• _Problem to solve_
State how many lines in the listing below hold "Expand", with no other words.

• _Extracted information_
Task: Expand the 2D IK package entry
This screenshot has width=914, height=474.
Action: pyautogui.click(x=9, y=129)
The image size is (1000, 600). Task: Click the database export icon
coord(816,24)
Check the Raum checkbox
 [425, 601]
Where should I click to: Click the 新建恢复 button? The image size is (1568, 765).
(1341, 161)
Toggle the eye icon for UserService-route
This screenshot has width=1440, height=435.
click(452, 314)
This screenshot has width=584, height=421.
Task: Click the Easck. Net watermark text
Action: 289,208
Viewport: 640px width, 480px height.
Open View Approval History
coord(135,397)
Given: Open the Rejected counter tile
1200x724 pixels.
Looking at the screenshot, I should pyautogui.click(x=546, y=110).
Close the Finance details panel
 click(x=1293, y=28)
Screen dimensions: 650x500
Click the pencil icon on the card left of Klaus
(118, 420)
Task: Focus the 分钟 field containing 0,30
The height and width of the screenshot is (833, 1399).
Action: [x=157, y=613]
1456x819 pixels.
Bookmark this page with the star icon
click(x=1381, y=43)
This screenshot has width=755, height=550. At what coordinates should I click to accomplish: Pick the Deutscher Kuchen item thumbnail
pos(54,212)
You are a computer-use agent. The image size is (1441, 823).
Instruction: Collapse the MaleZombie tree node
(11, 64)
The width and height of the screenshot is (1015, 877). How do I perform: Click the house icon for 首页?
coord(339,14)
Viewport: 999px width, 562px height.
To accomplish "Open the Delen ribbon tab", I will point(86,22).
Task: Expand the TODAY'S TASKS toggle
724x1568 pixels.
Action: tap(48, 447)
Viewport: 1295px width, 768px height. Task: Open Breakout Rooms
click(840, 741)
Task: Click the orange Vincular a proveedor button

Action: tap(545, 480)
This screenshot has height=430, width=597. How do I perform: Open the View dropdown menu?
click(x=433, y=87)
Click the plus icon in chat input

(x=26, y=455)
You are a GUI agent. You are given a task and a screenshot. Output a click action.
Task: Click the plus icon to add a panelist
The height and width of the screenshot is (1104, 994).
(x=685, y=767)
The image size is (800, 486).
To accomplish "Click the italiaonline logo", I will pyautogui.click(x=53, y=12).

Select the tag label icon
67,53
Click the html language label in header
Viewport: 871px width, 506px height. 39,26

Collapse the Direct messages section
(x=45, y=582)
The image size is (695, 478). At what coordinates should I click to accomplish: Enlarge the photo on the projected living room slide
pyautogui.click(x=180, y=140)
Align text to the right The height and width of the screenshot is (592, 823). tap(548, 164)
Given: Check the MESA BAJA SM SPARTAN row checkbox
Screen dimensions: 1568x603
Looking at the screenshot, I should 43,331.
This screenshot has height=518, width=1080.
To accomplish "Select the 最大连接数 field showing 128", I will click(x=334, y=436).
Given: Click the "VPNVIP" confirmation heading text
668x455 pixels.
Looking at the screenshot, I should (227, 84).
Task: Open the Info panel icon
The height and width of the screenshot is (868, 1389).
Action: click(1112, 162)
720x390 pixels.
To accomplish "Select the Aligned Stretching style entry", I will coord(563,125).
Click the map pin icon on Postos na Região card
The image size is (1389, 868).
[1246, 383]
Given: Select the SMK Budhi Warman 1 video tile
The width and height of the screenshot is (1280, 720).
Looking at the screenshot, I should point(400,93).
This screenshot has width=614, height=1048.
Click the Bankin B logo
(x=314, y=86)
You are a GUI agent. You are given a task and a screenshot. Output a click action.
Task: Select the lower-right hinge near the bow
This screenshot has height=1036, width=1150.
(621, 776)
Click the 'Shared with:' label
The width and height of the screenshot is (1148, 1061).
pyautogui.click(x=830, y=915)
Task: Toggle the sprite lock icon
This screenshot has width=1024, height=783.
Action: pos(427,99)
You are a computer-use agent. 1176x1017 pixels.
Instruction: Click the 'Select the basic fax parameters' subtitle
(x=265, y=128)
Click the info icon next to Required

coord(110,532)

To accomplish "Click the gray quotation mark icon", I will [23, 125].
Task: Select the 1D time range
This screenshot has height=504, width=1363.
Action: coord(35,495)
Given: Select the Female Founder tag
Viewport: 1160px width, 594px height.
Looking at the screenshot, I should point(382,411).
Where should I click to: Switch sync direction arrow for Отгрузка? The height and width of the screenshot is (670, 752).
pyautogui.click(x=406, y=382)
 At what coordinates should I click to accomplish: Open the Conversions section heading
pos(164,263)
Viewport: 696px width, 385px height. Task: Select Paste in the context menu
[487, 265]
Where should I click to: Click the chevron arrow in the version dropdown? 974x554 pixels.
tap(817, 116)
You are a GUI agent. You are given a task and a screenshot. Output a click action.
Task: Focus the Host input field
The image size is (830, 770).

• _Finished exercise_
2